[Stored items]
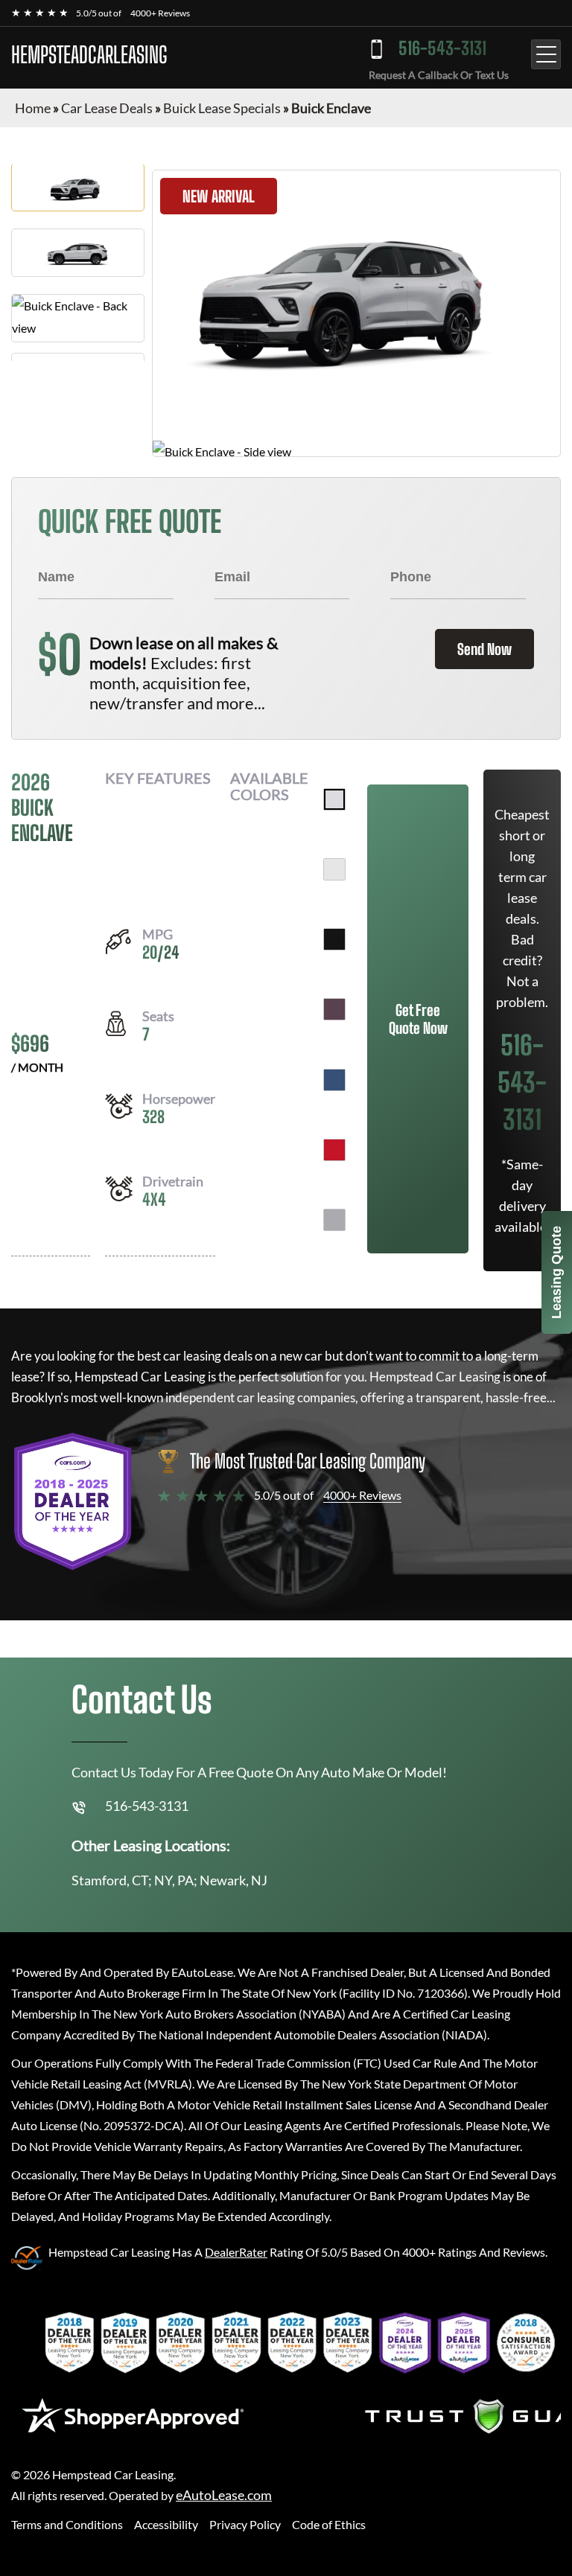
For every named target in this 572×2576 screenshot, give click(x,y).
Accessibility (166, 2524)
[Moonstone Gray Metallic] (334, 1219)
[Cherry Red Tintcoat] (334, 1150)
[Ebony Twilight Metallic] (334, 939)
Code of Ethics (329, 2524)
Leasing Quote (556, 1272)
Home (33, 108)
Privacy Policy (245, 2524)
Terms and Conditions (67, 2524)
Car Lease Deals (107, 108)
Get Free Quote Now (418, 1019)
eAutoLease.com (224, 2495)
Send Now (484, 649)
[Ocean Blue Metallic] (334, 1080)
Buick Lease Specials (222, 108)
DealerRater (236, 2252)
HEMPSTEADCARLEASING (89, 54)
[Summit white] (334, 869)
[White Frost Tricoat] (334, 799)
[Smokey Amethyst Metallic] (334, 1009)
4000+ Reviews (160, 13)
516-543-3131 (442, 48)
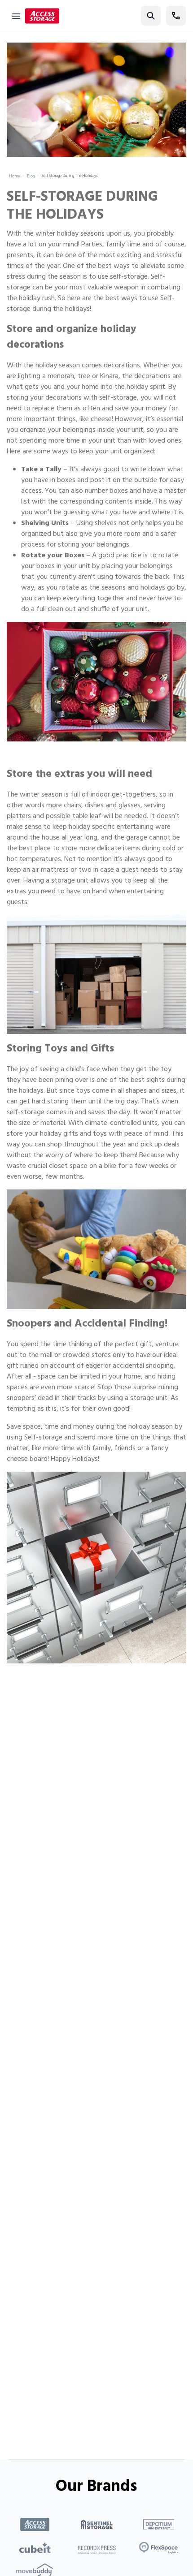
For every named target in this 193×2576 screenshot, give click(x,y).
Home (14, 176)
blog (31, 176)
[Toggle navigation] (16, 16)
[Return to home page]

▶ _What to produce_
Select all lines with the word "Metallic" from the entries above.

▶ _Your response_
[Moonstone Gray Metallic] (334, 1219)
[Ebony Twilight Metallic] (334, 939)
[Ocean Blue Metallic] (334, 1080)
[Smokey Amethyst Metallic] (334, 1009)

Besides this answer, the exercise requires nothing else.